The Lagrangian for pure Yang-Mills theory is given by $$-\frac14 F^{a\mu\nu}F^a_{\mu\nu} \tag{1}$$ where $$F^a_{\mu\nu} = \partial_\mu A_\nu^a - \partial_\nu A_\mu^a + gf^{abc}A^b_\mu A_\nu^c.\tag{2}$$ Here $A_\mu$ is the gauge field, $g$ is the coupling constant, and $f^{abc}$ are structure constants.

The typical motivation for $F_{\mu\nu}^a$ given in textbooks is due to the commutator of gauge covariant derivatives, $$F_{\mu\nu}\sim [D_\mu, D_\nu].\tag{3}$$ From a more mathematical point of view, the gauge field $A$ is actually a connection 1-form on a principal-$G$ bundle, and thus is a curvature 2-form.

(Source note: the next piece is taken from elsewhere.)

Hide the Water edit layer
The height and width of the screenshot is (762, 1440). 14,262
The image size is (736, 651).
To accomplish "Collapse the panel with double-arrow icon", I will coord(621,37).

My questions are as follows:

  1. Why is the commutator $[D_\mu, D_\nu]$ important and how does it motivate the Lagrangian (1)?
  2. How do we know this is the "right" Lagrangian for a pure gauge theory? It can be shown that there cannot be a mass term due to gauge invariance, but what about other terms? Other than the fact that this is also the Lagrangian of classical electrodynamics, why $F^{a\mu\nu}F^a_{\mu\nu}$?
  3. In terms of geometry, how does the Lagrangian (1) follow from the fact that $F^a_{\mu\nu}$ is a curvature 2-form? In other words, when varying (1) to obtain the equations of motion, why is it important to minimize the $L^2$ norm of the curvature?
$\endgroup$
2
  • $\begingroup$ You are looking for something that simply doesnt exist. There is no nice philosophical reason why our universe must work the way it does. I once sat in a lecture of Yang, that of Yang-Mills, and he simply replied to a question similar to yours, that it was pure curiosity to try such mathematical form. In particular, other people tried making theories without the $f^{abc}A_\mu^bA_\nu^c$ term, but when churning through the standard QFT methods, such terms abound. So they simply tried to use a term like this to cancel them out, and it worked. Their guiding principle was symmetry. $\endgroup$ Commented Jun 13 at 1:59
  • $\begingroup$ @naturallyInconsistent Thank you, I suppose I will have to just take it for what it is. I will leave the question up in case anyone has anything to add about minimizing the curvature, I have a feeling there could be something deep there. $\endgroup$
    – CBBAM
    Commented Jun 13 at 2:37

3 Answers 3

2
$\begingroup$

You can look at this from various angles, but the Lagrangean as you write can be (basically) fixed by basic QFT considerations:

  • The $A_\mu^a$ are the basic degrees of freedom of the theory. This the difference to GR, where the $\Gamma_{\mu\nu}^\rho$ (or the spin connection $\omega^{ab}_\mu$), which is the analogous object, is not fundamental but derived from the metric.
  • The $A_\mu^a$ are bosons, and you want to impose the Poincaré group, i.e. $P^2=M^2$. Hence, you want an equation of motion of the form$$\Box A=M^2 A+\text{other stuff, including interactions}.$$Hence, there should be a "kinetic term" in the Lagrangean with two derivatives and two powers of $A$.
  • You want gauge invariance to decouple the ghost (the unphysical negative-energy component).
  • You don't want terms with mass dimension larger than four, so up to four fields+derivatives.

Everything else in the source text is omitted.